Below are some records; output exactly the lines from the line with "You are a GUI" to the line with "Task: Toggle the Pause simulation button", both ends kept, and nothing more.

Given data
___

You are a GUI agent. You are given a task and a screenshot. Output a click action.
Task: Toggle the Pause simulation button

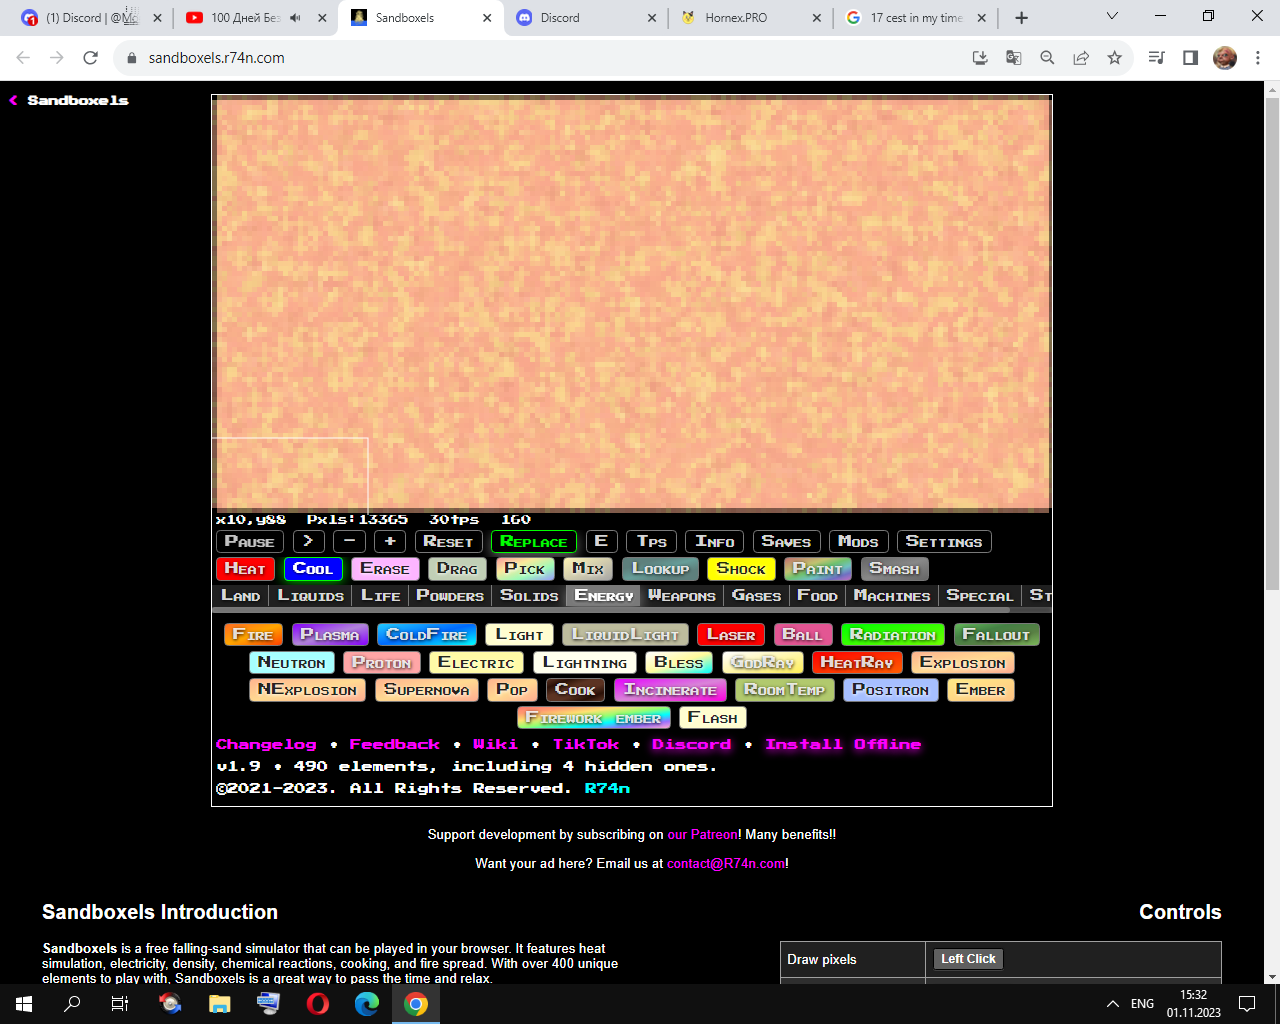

___

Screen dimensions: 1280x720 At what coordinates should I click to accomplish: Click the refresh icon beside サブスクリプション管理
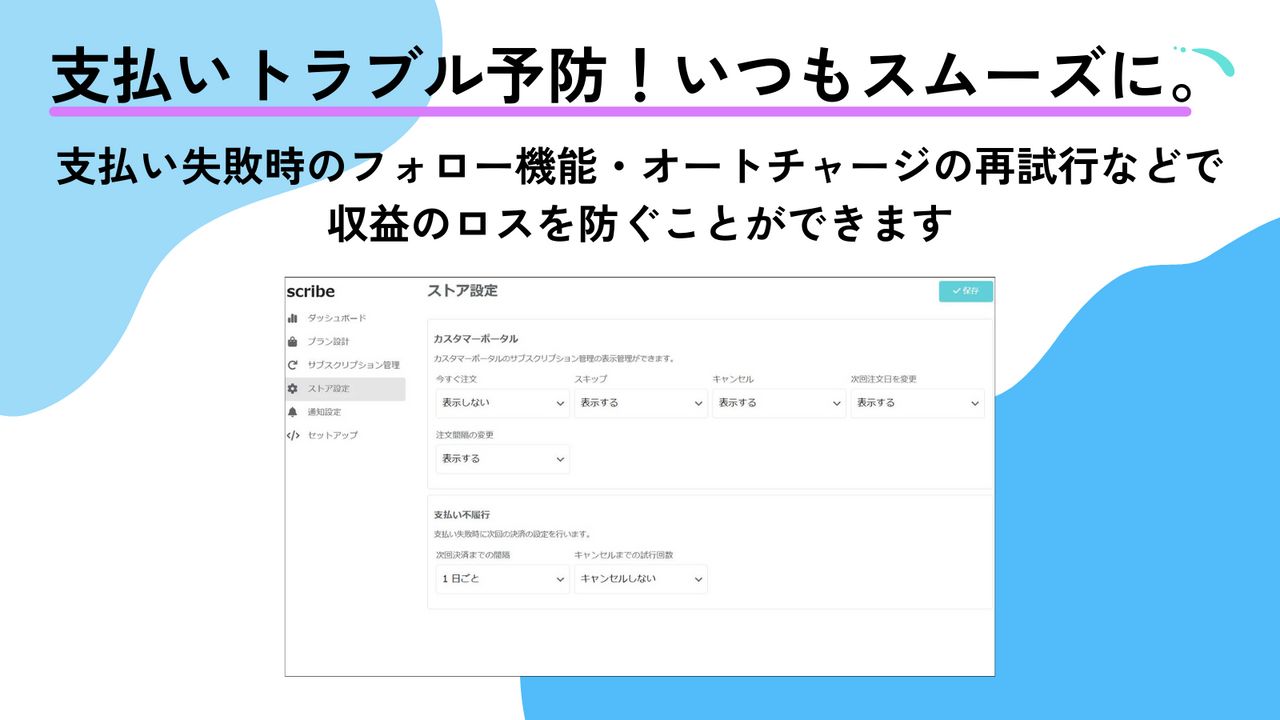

___

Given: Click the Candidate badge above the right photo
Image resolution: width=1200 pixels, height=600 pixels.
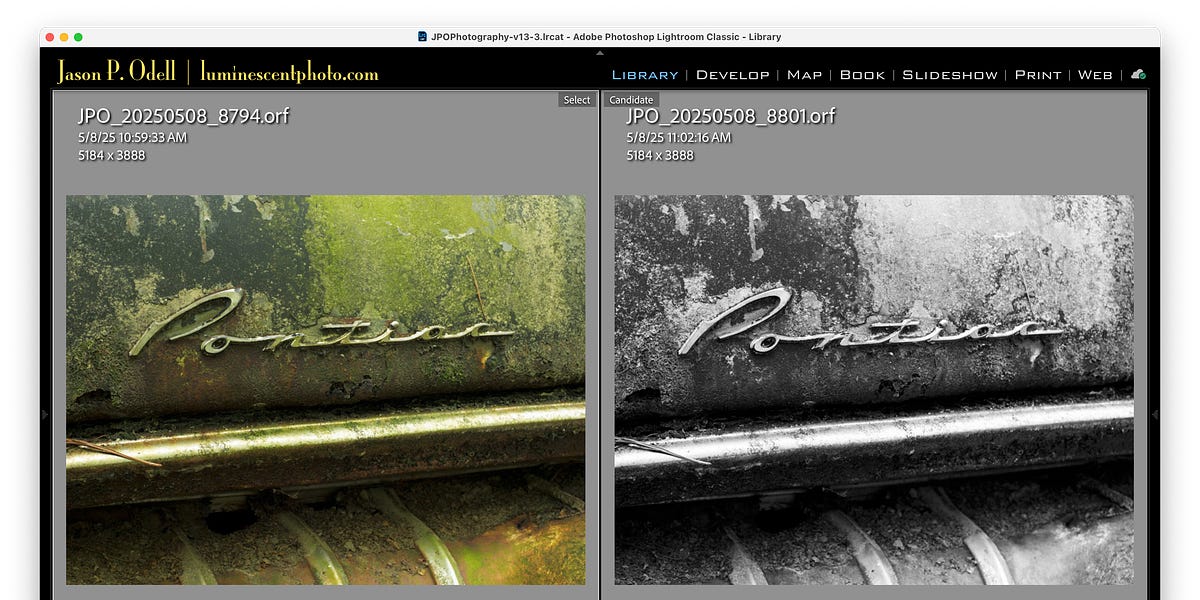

___

Task solution
You are a GUI agent. You are given a task and a screenshot. Output a click action.
Task: Toggle the Pause simulation button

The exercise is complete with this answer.